Once the string is served and removed from the jig. It will again need to recover. Since it has already been stretched to 300# the application of serving will slow down the recovery, but it will not stop it. The string will need to recover to its final length before it is placed on a bow and this usually takes from 12 to 24 hours depending on the serving lengths involved.


----------



## FS560 (May 22, 2002)

I do not believe in excessive tension on a string during construction and therefore limit it to about 100 # on the string jig.

After serving the loops, I twist the string and tension it before serving the ends.

Then I install the string on the bow, get the length right, and draw it about 30 times to seat the strands in the end serving around the cam tracks.

Then let it sit overnight and draw it another 20 times in the morning and let it sit until evening.

Then and only then do I serve the center with the string still on the bow.

The peep never rotates.

Obviously, I only make strings for myself, no one else would pay the price I would have to charge and then it would not include the seating of the string to the cams or letting it seat overnight before installing the center.


----------



## bdca (Apr 9, 2007)

Deezlin said:


> My proceedures are too lengthy to list here, but I invite anyone interested in string building to buy one of my DVD's. It is $10 plus $5 for shipping and is approximately 100 minutes long. It is divided down into short sections which show specific area. I will refund the $10 if you later decide to buy a jig.
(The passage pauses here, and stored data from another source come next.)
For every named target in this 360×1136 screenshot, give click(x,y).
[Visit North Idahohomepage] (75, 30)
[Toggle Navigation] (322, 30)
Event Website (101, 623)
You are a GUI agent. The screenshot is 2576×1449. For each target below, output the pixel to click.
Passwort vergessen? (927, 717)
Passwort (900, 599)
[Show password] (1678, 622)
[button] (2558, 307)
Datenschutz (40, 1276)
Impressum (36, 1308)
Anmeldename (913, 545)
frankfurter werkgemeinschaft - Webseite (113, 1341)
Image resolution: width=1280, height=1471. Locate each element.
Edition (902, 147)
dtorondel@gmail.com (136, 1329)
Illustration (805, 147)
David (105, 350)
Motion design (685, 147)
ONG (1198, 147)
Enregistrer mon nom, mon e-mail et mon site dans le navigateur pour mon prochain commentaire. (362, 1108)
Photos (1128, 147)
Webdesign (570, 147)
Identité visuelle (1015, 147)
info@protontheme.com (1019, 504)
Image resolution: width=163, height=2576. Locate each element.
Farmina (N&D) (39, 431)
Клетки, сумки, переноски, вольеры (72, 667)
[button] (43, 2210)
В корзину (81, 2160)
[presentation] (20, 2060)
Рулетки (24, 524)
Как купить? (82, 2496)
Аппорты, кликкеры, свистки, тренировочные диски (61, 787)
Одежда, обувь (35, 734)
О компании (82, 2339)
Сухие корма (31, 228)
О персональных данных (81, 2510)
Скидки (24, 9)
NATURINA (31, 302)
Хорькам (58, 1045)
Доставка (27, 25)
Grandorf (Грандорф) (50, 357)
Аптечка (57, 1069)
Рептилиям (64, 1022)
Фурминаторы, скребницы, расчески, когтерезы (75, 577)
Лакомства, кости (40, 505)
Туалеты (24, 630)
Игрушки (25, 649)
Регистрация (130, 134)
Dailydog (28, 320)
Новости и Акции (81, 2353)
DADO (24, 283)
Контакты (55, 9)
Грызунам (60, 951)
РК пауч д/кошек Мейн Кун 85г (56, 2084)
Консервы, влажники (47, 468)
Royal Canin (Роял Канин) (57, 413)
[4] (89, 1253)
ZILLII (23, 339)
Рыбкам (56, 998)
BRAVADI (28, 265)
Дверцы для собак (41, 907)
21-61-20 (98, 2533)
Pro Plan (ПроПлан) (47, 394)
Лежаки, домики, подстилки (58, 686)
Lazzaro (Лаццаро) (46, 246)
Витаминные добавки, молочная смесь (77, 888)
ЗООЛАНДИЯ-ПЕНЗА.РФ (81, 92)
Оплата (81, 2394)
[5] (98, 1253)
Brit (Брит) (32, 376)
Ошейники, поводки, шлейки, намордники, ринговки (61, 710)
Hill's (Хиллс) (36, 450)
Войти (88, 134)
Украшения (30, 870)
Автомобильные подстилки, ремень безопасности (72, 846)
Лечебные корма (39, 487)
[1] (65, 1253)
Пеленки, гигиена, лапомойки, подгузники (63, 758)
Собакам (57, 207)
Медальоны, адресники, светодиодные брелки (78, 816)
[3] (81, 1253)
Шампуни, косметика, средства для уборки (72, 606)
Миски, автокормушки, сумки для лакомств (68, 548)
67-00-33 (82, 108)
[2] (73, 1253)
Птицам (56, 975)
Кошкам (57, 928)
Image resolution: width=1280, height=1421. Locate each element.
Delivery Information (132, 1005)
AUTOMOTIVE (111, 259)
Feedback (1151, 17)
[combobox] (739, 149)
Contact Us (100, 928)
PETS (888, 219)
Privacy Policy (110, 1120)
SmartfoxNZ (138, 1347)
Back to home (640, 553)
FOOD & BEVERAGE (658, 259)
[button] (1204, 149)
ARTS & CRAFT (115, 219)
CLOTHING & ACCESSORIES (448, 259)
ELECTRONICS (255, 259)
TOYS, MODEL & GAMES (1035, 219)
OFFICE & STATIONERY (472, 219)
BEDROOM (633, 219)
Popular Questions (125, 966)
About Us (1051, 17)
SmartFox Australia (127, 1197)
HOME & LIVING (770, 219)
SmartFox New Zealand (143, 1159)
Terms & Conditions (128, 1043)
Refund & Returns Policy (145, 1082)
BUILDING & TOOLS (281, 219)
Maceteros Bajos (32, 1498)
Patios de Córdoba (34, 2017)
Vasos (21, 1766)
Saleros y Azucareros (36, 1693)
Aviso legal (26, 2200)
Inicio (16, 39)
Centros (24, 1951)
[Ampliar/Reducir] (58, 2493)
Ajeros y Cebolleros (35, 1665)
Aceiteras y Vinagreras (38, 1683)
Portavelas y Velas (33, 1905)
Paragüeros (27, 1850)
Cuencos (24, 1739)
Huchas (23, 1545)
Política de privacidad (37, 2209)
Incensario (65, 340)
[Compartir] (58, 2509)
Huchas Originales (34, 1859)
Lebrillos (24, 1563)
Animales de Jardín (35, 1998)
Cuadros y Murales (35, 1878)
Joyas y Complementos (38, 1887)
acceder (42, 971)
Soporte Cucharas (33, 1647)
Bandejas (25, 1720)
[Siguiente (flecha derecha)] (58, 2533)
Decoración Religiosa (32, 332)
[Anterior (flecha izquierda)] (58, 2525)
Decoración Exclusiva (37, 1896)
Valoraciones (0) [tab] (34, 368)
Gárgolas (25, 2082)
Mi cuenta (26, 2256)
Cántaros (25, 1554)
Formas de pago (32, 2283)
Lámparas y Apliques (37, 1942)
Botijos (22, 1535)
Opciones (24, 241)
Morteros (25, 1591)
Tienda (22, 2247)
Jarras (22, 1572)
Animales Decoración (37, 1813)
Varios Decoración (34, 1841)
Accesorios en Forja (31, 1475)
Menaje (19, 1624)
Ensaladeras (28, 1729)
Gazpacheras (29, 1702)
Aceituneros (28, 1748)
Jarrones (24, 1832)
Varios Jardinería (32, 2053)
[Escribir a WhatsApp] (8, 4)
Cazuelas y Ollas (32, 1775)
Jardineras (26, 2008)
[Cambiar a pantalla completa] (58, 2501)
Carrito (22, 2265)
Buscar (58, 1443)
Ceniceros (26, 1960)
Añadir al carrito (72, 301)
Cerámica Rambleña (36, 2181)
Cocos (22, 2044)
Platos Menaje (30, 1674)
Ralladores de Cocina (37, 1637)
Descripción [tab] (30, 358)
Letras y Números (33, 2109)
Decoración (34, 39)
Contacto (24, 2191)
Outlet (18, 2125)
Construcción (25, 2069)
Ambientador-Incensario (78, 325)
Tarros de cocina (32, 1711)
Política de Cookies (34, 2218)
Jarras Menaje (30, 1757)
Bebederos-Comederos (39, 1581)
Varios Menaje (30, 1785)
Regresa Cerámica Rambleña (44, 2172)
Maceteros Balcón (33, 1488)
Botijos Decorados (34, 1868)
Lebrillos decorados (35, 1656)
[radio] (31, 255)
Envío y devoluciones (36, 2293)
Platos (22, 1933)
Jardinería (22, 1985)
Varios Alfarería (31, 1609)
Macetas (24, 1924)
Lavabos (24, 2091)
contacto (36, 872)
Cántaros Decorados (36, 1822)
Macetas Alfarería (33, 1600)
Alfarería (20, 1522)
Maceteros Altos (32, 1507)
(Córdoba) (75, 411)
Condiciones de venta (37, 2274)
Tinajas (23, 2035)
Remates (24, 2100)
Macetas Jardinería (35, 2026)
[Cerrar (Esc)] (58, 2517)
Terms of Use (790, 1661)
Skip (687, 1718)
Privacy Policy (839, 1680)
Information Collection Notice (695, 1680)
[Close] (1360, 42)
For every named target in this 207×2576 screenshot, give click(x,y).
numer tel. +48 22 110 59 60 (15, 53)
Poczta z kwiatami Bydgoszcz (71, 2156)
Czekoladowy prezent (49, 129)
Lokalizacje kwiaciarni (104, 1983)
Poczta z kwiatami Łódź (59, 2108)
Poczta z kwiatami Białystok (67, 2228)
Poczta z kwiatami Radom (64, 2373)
$15 on the way via PayPal...


----------



## bdca (Apr 9, 2007)

I built a new string on Friday uisng the above suggestions and had almost no peep rotation. The peep finally settled in at a 1/4 turn (when relaxed) which I corrected with a twist.

I stripped the old string twisted and reserved it as a spare.

Thanks!


----------



## theTarget (Sep 4, 2006)

how do you measure the 100# and 300#?
Is it some kind of experiance or guess?
Or do you have some measuring device?
Just asking this silly questions because I have to build my
own string soon, shooting for one year now with the original string.


----------